■ What is needed
Lines from the material below that hold the string "will" are what is needed; copy each of them.
=====
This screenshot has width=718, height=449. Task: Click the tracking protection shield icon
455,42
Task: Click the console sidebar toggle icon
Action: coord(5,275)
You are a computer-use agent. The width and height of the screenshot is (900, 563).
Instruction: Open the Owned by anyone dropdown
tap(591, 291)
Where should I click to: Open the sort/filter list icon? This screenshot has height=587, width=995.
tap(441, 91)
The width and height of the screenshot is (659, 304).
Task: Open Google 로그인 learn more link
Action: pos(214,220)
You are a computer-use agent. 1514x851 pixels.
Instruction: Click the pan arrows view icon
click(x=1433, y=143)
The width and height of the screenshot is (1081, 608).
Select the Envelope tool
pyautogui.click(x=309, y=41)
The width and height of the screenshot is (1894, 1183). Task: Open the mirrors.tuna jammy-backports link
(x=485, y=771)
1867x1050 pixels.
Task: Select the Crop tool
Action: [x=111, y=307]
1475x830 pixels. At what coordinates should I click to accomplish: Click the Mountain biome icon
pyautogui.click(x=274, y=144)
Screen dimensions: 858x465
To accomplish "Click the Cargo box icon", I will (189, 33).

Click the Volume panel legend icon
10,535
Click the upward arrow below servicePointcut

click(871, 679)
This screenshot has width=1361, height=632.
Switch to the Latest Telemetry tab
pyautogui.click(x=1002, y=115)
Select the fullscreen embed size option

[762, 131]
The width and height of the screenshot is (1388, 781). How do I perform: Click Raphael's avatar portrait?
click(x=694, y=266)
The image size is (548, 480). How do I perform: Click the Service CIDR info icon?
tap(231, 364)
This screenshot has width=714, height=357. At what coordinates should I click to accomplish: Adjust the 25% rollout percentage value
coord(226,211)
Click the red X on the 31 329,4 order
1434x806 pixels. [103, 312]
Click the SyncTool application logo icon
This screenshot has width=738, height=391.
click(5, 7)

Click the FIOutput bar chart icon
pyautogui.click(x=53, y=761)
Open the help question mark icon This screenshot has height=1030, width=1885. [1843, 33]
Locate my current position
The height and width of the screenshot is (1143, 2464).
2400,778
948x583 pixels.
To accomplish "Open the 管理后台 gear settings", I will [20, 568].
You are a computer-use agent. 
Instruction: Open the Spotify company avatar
=====
■ Answer section
To accomplish "Click the Cargo box icon", I will (189, 33).
To accomplish "Open the 管理后台 gear settings", I will [20, 568].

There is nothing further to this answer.